Records drawn from a dataset:
● ● ● ● ● ● ●

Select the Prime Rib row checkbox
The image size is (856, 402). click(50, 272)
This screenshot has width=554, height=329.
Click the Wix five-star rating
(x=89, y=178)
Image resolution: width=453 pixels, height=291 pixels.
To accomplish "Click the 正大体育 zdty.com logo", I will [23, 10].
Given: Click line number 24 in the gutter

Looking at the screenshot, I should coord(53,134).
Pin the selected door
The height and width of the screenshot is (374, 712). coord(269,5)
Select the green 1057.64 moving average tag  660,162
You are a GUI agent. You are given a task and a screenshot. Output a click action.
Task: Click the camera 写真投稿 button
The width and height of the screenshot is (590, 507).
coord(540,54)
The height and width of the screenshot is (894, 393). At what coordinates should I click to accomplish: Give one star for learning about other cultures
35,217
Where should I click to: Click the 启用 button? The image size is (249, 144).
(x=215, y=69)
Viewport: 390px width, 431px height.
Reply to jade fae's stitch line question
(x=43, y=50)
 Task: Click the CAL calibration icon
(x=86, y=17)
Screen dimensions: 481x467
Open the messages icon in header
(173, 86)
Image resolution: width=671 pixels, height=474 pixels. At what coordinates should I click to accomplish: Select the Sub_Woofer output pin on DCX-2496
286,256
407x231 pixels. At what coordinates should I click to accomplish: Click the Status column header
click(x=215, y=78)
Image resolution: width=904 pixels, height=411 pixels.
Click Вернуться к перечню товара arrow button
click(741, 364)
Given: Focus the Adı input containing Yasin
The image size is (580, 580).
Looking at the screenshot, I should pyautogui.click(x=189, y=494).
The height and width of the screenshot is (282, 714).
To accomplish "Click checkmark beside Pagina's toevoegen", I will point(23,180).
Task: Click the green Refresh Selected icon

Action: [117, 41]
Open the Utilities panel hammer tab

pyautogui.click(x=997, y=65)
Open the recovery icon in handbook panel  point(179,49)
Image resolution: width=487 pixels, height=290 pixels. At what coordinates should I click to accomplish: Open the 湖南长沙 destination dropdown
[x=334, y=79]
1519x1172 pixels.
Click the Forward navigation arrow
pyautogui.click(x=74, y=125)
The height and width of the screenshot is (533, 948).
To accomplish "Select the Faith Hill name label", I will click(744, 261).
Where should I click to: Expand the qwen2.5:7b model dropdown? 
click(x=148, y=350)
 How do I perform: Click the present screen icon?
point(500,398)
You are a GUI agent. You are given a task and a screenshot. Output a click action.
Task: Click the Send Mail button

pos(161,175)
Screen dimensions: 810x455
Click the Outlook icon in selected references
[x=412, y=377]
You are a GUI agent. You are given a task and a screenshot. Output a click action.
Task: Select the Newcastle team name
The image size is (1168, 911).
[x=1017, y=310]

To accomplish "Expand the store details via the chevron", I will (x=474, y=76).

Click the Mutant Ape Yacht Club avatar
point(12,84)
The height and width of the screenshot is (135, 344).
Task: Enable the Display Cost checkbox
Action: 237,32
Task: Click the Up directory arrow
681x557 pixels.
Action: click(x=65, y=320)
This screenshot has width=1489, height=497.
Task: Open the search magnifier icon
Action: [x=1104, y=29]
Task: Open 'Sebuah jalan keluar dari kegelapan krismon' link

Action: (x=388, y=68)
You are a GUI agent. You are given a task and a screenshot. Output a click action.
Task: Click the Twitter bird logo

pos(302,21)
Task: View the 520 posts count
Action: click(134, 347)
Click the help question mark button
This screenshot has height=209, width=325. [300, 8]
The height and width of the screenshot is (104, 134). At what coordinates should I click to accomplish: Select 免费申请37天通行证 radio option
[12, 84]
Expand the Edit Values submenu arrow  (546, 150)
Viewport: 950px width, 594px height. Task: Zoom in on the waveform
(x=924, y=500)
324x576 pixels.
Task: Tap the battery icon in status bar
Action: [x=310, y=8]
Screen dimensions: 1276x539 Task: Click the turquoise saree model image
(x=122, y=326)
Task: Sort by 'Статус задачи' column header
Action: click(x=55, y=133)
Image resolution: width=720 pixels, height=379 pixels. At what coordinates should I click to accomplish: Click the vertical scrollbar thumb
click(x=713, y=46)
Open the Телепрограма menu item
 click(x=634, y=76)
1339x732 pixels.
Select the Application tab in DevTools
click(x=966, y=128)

● ● ● ● ● ● ●

PROBLEM DESCRIPTION: A complete answer reproduces every line of the records in which the word "name" occurs.

SOLUTION TO THE EXERCISE:
To accomplish "Select the Faith Hill name label", I will click(744, 261).
Task: Select the Newcastle team name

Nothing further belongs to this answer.